Data supplied Start Marker
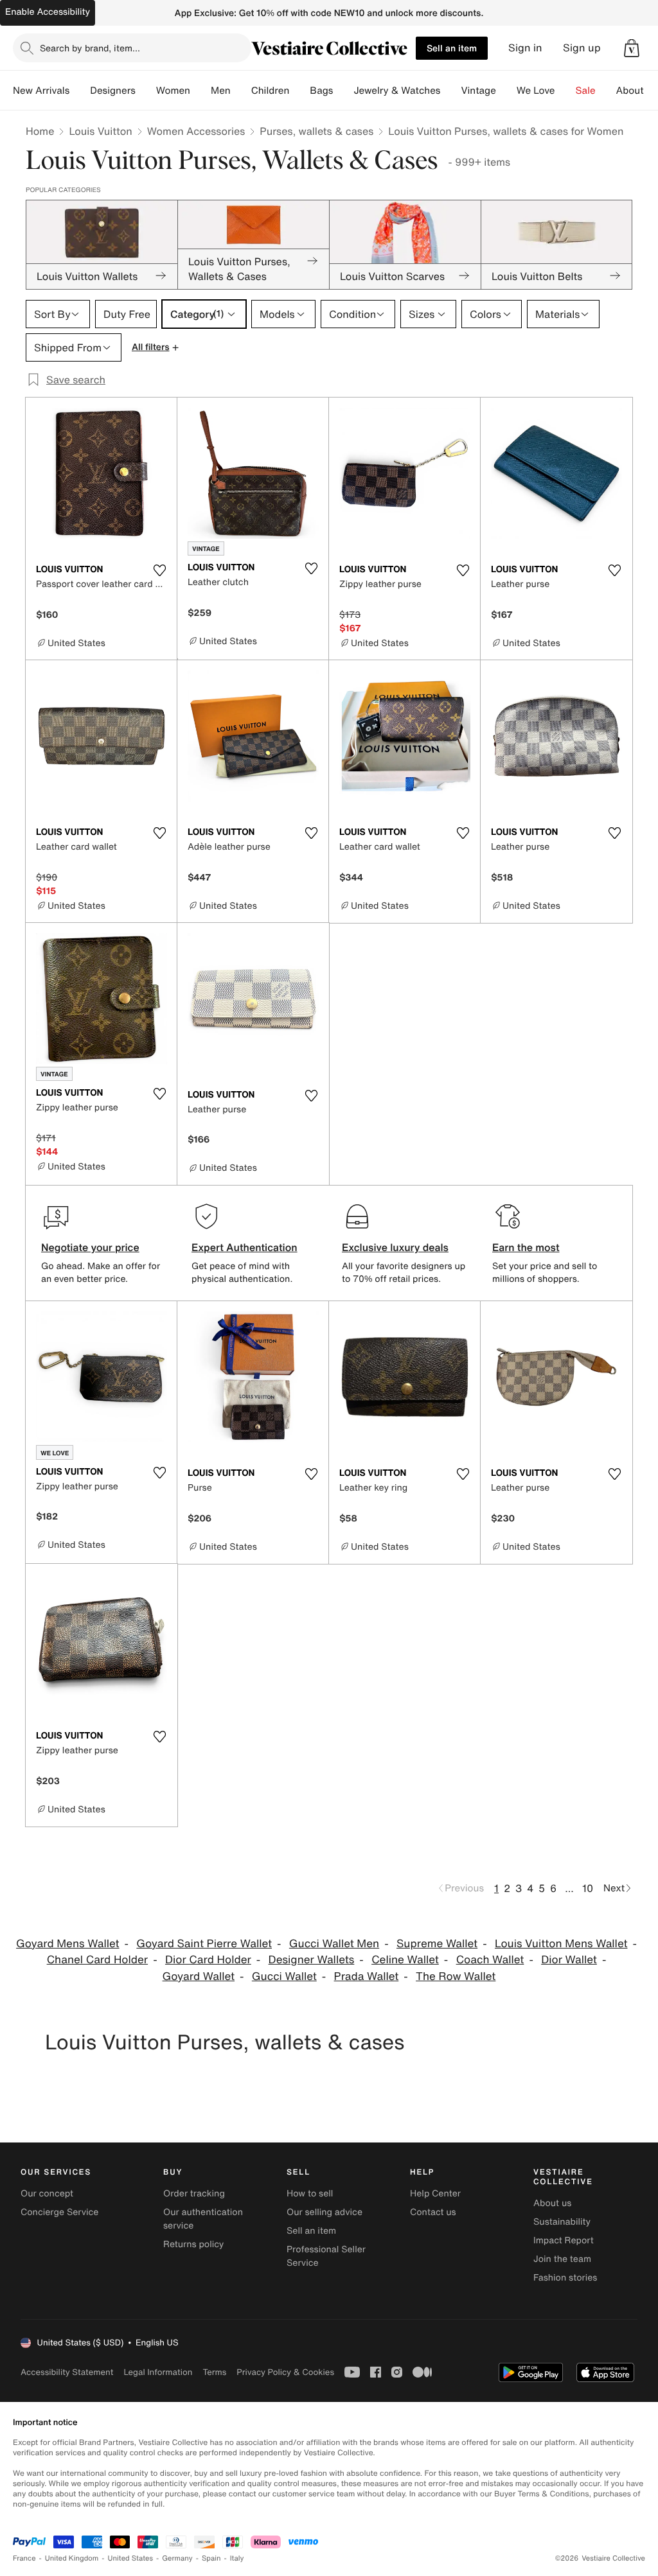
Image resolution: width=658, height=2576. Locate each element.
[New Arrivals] (80, 90)
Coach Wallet (490, 1960)
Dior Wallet (569, 1960)
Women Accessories (196, 131)
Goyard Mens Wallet (67, 1944)
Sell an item (452, 48)
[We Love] (565, 90)
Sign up (582, 48)
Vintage (478, 90)
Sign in (525, 48)
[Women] (200, 90)
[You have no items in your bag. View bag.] (632, 48)
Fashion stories (565, 2277)
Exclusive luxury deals (395, 1247)
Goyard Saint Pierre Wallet (204, 1944)
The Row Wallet (455, 1976)
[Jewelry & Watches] (450, 90)
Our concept (47, 2193)
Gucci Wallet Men (334, 1944)
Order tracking (194, 2193)
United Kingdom (72, 2558)
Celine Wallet (405, 1960)
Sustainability (562, 2222)
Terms (214, 2372)
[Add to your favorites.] (159, 570)
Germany (177, 2558)
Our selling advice (324, 2212)
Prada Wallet (366, 1976)
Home (40, 131)
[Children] (299, 90)
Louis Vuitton (100, 131)
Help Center (435, 2193)
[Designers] (146, 90)
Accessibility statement (67, 2372)
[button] (632, 48)
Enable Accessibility (47, 12)
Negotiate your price (90, 1247)
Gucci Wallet (284, 1976)
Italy (237, 2558)
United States (131, 2558)
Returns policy (193, 2244)
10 (587, 1888)
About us (552, 2203)
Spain (211, 2558)
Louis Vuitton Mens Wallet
Data supplied End Marker
The task -> Without the pictures, retype each line of the records above exactly.

Reply to the task ->
Image resolution: width=658, height=2576. Locate each element.
[New Arrivals] (80, 90)
Coach Wallet (490, 1960)
Dior Wallet (569, 1960)
Women Accessories (196, 131)
Goyard Mens Wallet (67, 1944)
Sell an item (452, 48)
[We Love] (565, 90)
Sign up (582, 48)
Vintage (478, 90)
Sign in (525, 48)
[Women] (200, 90)
[You have no items in your bag. View bag.] (632, 48)
Fashion stories (565, 2277)
Exclusive luxury deals (395, 1247)
Goyard Saint Pierre Wallet (204, 1944)
The Row Wallet (455, 1976)
[Jewelry & Watches] (450, 90)
Our concept (47, 2193)
Gucci Wallet Men (334, 1944)
Order tracking (194, 2193)
United Kingdom (72, 2558)
Celine Wallet (405, 1960)
Sustainability (562, 2222)
Terms (214, 2372)
[Add to your favorites.] (159, 570)
Germany (177, 2558)
Our selling advice (324, 2212)
Prada Wallet (366, 1976)
Home (40, 131)
[Children] (299, 90)
Louis Vuitton (100, 131)
Help Center (435, 2193)
[Designers] (146, 90)
Accessibility statement (67, 2372)
[button] (632, 48)
Enable Accessibility (47, 12)
Negotiate your price (90, 1247)
Gucci Wallet (284, 1976)
Italy (237, 2558)
United States (131, 2558)
Returns policy (193, 2244)
10 (587, 1888)
About us (552, 2203)
Spain (211, 2558)
Louis Vuitton Mens Wallet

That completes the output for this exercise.